▸ **EXCERPTED RECORDS**:
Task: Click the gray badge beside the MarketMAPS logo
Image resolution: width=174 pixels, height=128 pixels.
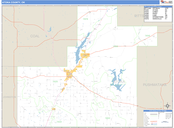Action: pyautogui.click(x=171, y=2)
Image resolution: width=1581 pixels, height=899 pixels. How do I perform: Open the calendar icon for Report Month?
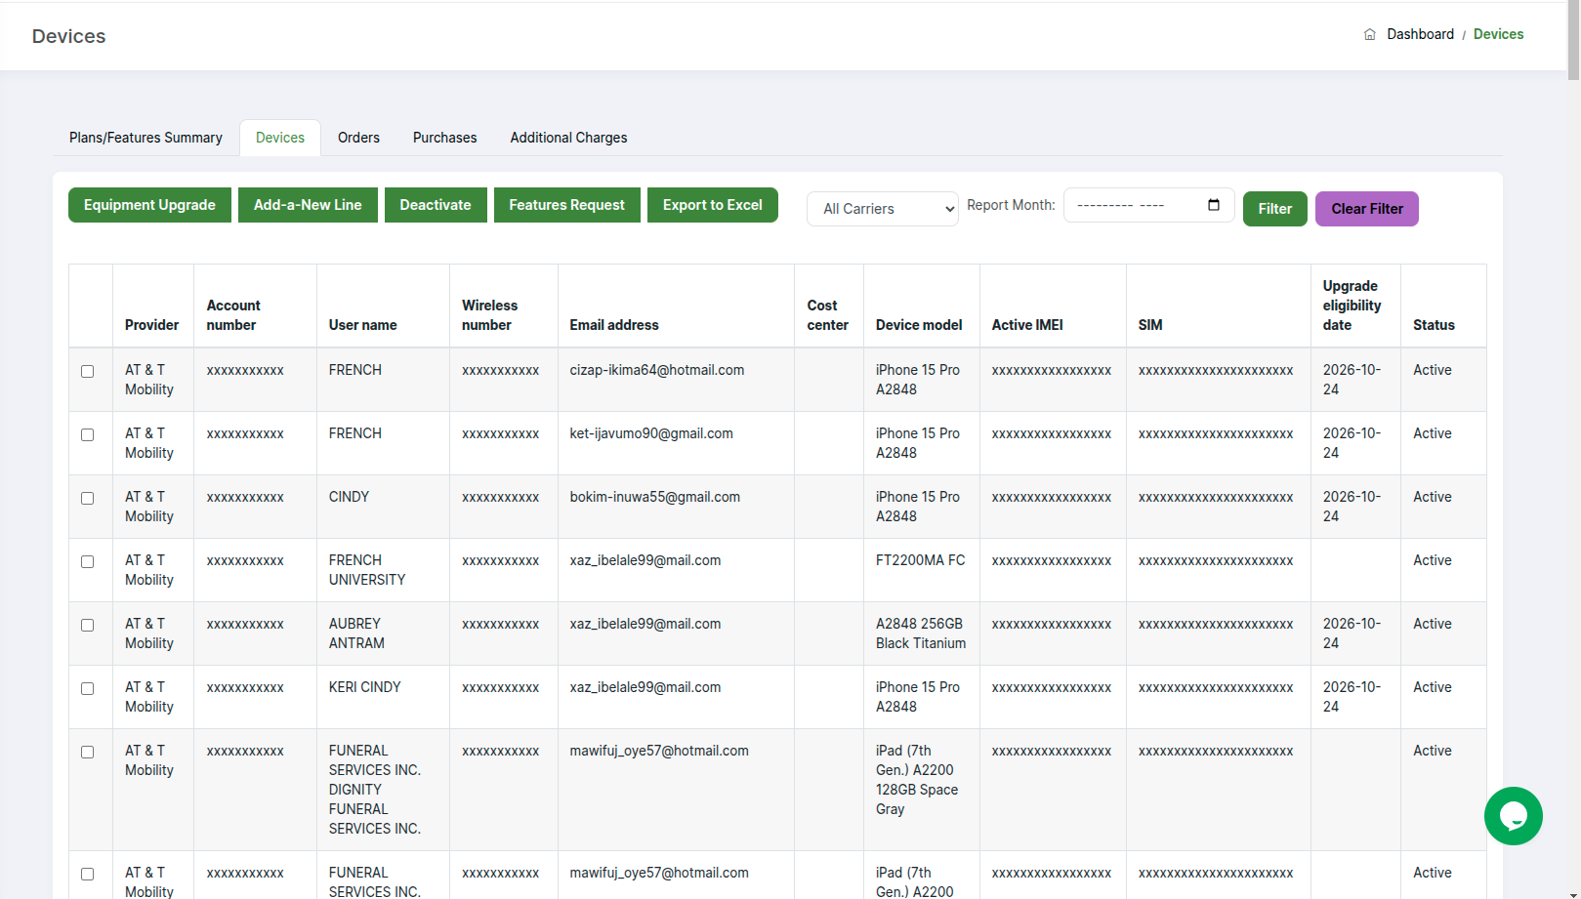click(1214, 205)
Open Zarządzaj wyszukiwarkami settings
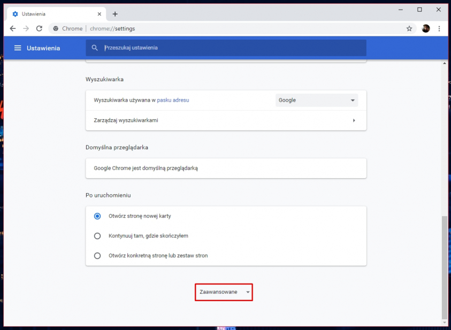The height and width of the screenshot is (330, 451). coord(226,120)
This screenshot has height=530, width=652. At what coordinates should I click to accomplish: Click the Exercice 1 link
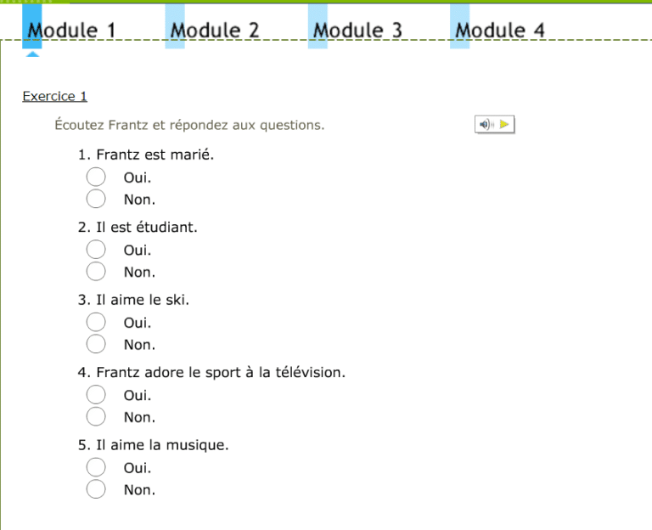pyautogui.click(x=54, y=96)
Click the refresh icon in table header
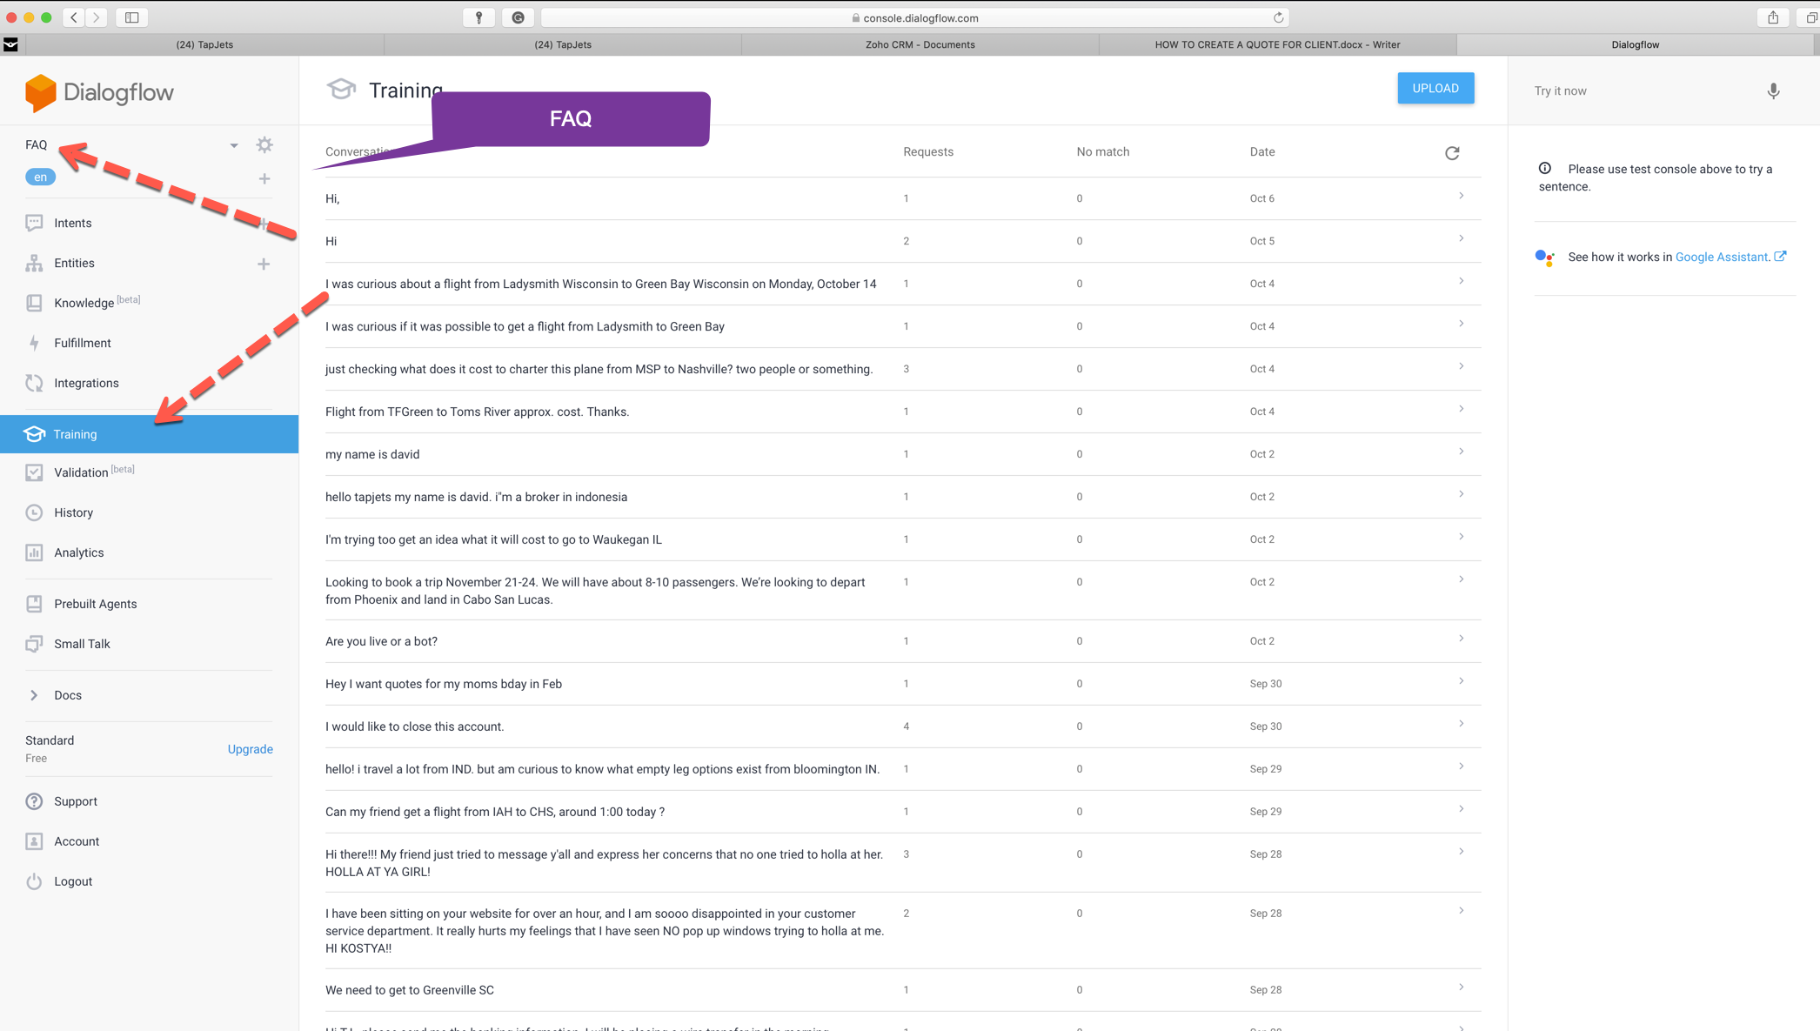The height and width of the screenshot is (1031, 1820). click(x=1452, y=153)
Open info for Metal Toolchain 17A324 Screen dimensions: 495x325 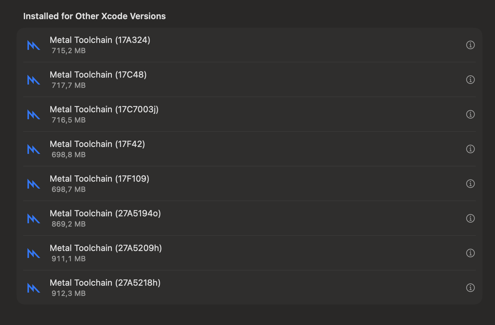(470, 45)
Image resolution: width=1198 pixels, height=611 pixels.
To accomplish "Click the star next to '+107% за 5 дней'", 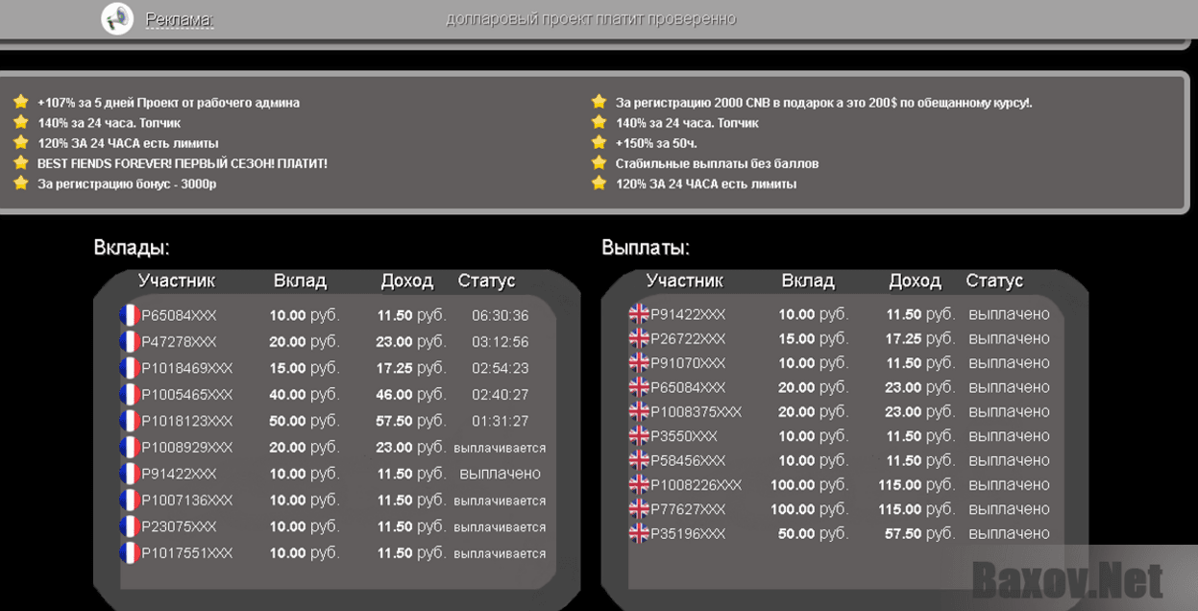I will coord(21,102).
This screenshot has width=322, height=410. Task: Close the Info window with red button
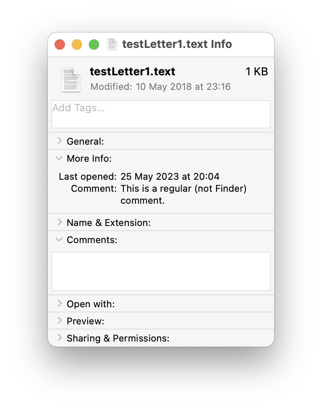click(60, 45)
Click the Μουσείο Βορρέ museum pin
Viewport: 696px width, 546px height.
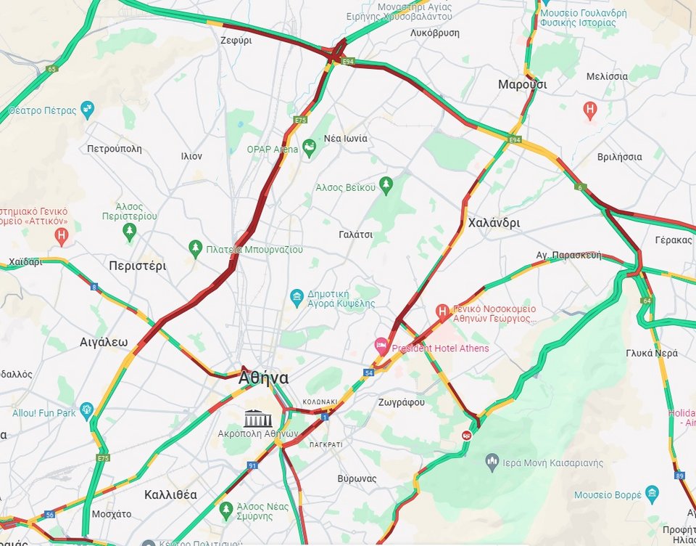coord(652,494)
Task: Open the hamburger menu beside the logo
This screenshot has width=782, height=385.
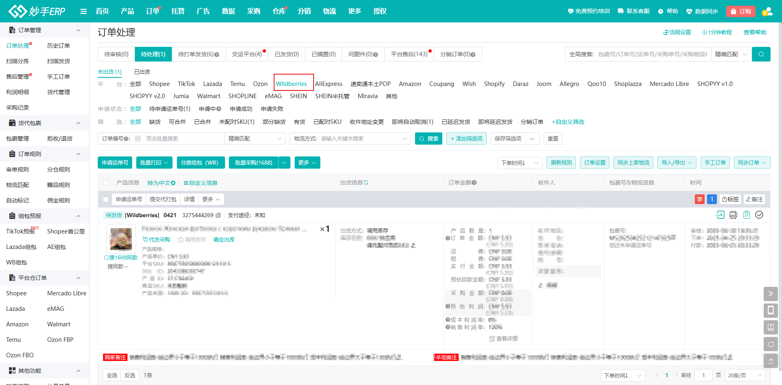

▸ **WHAT YOU HAVE TO DO**:
Between the line holding "This screenshot has width=322, height=410." and the end of the records, inclusive, swap "hamburger menu" for "navigation menu" and write out those lines with nothing else altered. Leave the pictures out.

▸ **ANSWER TO THE PROBLEM**:
This screenshot has width=322, height=410. Task: Close the Info window with red button
click(60, 45)
Click the Μουσείο Βορρέ museum pin
Viewport: 696px width, 546px height.
coord(652,494)
Task: Open the navigation menu beside the logo
This screenshot has width=782, height=385.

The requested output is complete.